Defense counsel seized upon the inadvertent but erroneous language in the jury charge to argue that
“whatever” caused the re-bleed after Penrod left the surgical center was a new and independent
cause, and therefore, the jury should find that Dr. Schecter’s negligence, if any, did not proximately
cause the occurrence in question.6 This argument could not have been made absent the defective
proximate cause instruction. The argument is significant because it provided a defense to Penrod’s
claim that Dr. Schecter failed to monitor the RBH complication. While defense counsel argued,
based on the evidence, that the standard of care did not require Dr. Schecter to continue to monitor
Penrod’s condition on the day of surgery, the defective proximate cause definition permitted counsel
to sidestep Dr. Schein’s expert opinion that Dr. Schecter should have continued to monitor the
complication. Instead, he was able to argue that there was a new and independent cause for the
rebleed, albeit that the “whatever caused it to rebleed” was never identified.
Dr. Schecter contends that the error is harmless because the jury could have rejected Dr.
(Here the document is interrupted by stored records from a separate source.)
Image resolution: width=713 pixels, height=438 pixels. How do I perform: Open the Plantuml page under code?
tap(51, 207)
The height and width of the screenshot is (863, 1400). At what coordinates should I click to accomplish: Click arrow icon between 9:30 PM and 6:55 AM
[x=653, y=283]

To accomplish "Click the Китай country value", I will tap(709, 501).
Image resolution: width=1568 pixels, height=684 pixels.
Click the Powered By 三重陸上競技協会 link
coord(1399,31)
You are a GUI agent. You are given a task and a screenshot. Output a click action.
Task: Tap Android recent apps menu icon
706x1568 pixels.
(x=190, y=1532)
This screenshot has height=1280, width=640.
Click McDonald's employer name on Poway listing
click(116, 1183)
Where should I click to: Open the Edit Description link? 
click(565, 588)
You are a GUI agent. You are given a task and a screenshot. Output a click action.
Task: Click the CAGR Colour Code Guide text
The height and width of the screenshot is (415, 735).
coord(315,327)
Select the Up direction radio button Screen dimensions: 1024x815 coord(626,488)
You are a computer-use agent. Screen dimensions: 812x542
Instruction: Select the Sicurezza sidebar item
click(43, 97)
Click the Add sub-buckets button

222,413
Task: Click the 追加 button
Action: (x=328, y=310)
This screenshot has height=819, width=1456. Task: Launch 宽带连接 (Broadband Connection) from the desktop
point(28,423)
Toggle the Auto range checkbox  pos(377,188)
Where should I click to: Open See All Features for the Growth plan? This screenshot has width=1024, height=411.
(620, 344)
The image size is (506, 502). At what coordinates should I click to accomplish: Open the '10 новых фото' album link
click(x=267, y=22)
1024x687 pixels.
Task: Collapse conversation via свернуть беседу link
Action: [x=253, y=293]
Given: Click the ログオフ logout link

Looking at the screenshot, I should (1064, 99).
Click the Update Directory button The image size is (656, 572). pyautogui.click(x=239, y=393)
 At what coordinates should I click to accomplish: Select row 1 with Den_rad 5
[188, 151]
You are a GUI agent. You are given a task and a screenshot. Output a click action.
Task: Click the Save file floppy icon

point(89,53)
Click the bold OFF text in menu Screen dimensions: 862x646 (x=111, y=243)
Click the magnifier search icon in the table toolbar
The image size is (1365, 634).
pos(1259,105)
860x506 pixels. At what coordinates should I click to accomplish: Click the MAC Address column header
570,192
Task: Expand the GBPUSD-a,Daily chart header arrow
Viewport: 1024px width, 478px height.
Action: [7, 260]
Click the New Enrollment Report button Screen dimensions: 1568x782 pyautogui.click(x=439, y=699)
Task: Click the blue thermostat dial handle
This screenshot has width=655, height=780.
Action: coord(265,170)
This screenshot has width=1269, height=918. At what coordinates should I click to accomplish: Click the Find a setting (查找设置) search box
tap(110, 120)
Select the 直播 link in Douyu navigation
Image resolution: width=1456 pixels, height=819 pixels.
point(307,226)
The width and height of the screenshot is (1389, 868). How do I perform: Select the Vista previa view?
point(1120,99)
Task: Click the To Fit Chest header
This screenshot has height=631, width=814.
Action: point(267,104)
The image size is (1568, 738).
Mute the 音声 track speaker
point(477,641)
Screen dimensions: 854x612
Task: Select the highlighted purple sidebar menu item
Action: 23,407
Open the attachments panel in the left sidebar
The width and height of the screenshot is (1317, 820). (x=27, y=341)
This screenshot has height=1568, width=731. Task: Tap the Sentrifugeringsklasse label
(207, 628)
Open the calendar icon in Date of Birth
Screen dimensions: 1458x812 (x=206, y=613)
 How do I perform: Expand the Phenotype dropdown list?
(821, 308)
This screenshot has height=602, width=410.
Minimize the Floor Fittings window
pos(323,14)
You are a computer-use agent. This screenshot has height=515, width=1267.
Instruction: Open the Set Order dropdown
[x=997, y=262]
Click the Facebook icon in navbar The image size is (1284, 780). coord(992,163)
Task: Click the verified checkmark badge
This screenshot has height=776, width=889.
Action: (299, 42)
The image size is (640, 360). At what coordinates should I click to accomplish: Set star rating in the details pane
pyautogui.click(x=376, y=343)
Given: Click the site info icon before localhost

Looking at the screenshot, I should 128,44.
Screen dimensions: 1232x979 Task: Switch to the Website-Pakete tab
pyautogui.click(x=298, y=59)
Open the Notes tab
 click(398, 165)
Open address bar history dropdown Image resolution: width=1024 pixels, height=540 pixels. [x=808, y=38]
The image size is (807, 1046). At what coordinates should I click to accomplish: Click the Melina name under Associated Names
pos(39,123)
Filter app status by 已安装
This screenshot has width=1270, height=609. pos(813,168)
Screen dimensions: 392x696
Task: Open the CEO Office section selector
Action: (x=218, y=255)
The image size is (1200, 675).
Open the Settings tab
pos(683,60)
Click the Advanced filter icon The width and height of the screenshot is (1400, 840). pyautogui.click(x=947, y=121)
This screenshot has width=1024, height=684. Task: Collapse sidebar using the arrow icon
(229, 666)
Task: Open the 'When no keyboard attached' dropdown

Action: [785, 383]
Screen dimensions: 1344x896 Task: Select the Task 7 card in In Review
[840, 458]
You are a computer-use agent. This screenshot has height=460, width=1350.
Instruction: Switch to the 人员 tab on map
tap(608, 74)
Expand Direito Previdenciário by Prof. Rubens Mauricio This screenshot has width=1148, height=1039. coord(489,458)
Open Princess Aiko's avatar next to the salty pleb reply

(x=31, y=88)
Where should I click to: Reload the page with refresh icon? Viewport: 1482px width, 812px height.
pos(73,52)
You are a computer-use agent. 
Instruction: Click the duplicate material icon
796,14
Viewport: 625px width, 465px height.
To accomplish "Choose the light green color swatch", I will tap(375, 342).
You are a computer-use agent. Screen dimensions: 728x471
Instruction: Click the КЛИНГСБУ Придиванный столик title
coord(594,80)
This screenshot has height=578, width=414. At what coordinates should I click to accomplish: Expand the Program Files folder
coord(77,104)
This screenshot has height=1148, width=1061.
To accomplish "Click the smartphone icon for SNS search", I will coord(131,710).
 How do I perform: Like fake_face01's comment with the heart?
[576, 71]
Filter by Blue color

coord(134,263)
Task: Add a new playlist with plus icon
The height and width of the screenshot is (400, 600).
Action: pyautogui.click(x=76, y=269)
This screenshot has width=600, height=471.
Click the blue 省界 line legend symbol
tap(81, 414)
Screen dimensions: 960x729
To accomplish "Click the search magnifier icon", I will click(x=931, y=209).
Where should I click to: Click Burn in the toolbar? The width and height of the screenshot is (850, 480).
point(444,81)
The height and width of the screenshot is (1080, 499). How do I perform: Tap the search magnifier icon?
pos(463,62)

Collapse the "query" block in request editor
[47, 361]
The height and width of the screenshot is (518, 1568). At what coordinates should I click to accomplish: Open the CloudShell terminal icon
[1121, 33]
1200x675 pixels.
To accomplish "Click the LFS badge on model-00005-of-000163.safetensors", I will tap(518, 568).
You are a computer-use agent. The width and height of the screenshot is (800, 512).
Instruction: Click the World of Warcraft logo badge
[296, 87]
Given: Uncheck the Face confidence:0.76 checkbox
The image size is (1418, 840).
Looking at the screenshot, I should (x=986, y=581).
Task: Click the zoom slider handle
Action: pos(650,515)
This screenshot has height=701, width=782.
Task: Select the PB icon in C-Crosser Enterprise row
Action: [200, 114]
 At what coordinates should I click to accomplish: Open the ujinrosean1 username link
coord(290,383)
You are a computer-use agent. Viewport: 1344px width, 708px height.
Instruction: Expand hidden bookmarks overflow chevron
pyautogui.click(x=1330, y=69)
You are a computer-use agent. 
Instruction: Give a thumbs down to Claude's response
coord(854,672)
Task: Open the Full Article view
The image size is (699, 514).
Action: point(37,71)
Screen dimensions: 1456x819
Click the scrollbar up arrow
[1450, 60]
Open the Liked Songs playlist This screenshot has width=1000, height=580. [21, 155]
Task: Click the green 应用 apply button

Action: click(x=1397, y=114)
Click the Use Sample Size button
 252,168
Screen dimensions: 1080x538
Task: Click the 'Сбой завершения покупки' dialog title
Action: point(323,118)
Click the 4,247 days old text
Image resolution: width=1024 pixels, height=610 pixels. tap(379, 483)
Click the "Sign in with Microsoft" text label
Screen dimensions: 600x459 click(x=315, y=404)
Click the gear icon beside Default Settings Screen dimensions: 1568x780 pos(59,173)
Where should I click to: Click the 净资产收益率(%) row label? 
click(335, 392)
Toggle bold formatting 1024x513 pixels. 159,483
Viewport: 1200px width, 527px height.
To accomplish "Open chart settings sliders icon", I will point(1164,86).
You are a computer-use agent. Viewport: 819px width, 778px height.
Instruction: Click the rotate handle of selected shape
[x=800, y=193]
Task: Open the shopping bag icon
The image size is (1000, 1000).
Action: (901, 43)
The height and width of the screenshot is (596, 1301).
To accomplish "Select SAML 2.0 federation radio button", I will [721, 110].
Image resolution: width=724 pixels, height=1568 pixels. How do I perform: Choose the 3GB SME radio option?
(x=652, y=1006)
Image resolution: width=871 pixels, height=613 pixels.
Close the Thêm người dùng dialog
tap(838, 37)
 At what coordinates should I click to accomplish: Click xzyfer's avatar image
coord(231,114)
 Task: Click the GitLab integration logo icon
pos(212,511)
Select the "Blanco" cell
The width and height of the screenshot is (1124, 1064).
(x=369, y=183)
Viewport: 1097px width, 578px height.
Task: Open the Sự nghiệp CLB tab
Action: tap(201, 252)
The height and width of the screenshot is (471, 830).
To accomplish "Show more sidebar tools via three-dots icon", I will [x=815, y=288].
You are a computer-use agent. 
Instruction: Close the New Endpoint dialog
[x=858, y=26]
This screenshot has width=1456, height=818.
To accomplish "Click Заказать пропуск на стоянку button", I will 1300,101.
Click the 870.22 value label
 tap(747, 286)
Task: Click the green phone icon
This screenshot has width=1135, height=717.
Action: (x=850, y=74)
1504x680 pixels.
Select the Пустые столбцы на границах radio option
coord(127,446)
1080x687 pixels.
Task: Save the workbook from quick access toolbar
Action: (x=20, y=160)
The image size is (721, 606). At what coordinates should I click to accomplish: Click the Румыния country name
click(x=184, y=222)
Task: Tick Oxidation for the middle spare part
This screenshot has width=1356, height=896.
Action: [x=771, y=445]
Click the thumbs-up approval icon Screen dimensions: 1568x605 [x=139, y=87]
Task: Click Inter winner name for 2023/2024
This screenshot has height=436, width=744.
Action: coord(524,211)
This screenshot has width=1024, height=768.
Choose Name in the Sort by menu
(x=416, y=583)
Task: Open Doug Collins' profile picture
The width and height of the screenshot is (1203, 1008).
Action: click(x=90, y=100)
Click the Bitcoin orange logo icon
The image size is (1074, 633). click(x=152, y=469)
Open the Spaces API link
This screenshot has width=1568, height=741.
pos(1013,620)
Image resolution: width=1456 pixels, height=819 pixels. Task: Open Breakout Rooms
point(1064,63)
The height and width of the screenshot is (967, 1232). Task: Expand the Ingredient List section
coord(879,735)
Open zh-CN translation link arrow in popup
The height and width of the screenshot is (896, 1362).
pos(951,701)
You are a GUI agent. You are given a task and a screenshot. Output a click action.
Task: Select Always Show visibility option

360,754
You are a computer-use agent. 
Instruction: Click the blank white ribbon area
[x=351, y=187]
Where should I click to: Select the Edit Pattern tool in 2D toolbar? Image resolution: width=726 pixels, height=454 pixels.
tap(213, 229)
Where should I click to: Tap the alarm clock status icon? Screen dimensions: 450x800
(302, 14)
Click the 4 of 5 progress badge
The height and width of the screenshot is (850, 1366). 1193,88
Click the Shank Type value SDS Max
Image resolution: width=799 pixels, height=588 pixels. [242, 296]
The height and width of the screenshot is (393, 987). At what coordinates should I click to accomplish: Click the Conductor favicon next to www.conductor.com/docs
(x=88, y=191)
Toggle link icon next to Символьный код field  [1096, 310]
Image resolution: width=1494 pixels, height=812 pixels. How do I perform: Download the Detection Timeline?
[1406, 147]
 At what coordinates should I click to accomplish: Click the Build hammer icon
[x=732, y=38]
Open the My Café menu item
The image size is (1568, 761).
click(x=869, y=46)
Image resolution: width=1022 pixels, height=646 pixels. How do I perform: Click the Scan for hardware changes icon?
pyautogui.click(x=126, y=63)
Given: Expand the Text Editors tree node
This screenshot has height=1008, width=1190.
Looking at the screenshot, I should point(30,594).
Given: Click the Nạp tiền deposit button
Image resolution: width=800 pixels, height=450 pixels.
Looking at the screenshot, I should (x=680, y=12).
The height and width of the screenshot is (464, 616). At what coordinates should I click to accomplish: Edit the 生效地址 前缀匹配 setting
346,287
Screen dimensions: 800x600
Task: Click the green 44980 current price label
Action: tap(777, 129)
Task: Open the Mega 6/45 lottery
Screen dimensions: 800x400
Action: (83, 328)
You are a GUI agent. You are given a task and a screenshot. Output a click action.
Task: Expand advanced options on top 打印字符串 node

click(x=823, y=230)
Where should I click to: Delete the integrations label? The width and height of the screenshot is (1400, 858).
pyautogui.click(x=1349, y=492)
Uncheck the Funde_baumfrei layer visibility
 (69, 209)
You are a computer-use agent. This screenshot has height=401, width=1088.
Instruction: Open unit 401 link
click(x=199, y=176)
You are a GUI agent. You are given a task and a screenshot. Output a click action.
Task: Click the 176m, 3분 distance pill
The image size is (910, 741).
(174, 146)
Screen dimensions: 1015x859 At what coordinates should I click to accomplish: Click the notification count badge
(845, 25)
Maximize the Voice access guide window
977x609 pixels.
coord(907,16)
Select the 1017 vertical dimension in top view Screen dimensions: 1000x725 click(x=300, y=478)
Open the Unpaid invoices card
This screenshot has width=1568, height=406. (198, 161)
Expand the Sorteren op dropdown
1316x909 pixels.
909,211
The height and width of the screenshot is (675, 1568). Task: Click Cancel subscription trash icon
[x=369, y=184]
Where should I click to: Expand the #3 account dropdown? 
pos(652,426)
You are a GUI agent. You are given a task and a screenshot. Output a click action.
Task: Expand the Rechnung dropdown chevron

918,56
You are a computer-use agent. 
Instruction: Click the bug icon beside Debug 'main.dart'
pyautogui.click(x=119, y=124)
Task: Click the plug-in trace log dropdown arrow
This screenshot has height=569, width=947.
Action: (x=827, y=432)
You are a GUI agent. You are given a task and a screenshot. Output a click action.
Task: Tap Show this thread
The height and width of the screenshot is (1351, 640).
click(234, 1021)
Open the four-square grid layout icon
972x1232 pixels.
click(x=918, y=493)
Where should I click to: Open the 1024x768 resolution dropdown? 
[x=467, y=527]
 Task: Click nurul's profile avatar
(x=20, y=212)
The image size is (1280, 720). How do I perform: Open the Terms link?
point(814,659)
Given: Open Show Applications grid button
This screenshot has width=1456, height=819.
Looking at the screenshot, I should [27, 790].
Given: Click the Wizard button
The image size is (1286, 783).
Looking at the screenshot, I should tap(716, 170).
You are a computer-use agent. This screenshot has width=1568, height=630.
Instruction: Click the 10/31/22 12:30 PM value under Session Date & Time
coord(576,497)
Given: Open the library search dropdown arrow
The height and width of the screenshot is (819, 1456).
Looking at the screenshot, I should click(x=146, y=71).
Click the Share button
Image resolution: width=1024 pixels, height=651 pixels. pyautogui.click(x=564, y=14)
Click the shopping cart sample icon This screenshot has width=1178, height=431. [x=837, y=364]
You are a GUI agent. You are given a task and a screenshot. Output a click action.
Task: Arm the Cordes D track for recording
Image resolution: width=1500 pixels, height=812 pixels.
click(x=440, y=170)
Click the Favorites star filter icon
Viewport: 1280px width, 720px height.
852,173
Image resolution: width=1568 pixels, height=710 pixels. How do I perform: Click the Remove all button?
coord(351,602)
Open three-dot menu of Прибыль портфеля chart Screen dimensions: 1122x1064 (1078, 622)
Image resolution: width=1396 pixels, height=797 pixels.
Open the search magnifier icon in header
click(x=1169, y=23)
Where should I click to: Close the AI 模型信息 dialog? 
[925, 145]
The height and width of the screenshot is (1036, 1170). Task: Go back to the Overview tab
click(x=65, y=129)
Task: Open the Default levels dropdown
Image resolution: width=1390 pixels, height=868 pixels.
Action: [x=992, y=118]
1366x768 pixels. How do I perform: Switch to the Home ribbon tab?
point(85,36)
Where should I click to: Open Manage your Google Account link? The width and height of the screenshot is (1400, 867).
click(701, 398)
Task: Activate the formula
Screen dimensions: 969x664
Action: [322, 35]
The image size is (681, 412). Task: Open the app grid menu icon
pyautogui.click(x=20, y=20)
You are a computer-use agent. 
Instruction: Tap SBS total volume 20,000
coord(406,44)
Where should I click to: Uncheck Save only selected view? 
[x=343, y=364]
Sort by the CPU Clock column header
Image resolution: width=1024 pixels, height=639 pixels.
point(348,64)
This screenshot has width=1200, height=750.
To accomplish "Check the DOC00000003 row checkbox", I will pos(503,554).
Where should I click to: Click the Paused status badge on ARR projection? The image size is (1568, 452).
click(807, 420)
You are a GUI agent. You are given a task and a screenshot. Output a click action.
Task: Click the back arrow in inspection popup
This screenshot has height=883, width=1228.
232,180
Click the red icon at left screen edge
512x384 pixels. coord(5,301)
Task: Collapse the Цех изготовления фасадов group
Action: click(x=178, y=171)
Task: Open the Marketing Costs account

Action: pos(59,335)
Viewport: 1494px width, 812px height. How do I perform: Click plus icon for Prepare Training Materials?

Schein’s testimony given the testimony about alternative causes for Appellant’s loss of vision that
were unrelated to Dr. Schecter’s conduct. He cites James v. Kloos, 75 S.W.3d 153 (Tex.App.--Fort
Worth 2002, no pet.) in support of his argument. There, the trial court granted the defendant’s
request for an instruction on new and independent cause. The court of appeals determined that the
instruction should not have been given because the defendant failed to present any evidence of an
act or omission of a separate and independent agency that destroyed the causal connection between
6 W e agree with the trial court’s assessment that counsel did nothing wrong in arguing the issue because the language was indeed included in the charge. the defendant’s allegedly negligent act and the plaintiff’s injury. Id. at 163. Thus, the defendant did
not offer evidence that the plaintiff’s injury was not a reasonably foreseeable result or natural
consequence of the incident in question. Id. at 162-63. The court determined, however, that the
instruction was not harmful because defense mentioned new and independent cause only twice in
sixteen pages of argument and it could not be determined that the improper instruction resulted in
an improper judgment. Id. at 163-64.
James is factually distinguishable. The trial court there intentionally submitted a properly
worded instruction on new and independent cause. As it turned out, the charge should not have been
given. Here, the trial court did not instruct the jury on new and independent cause but inadvertently
left the new and independent cause language in the definition of proximate cause. In the absence of
an instruction to guide the jury’s consideration of new and independent cause, the jury was able to
disregard whether Penrod’s injury was a natural consequence of Dr. Schecter’s failure to monitor the
complication if it found, at defense counsel’s urging, that something caused it to rebleed after she
left the surgical center.
CONCLUSION
Under the unique facts presented, we conclude that the charge error probably caused the
rendition of an improper verdict. Accordingly, we sustain Issues One and Two and remand the cause
for a new trial.
November 12, 2009 ANN CRAWFORD McCLURE, Justice
Before Chew, C.J., McClure, and Rivera, JJ.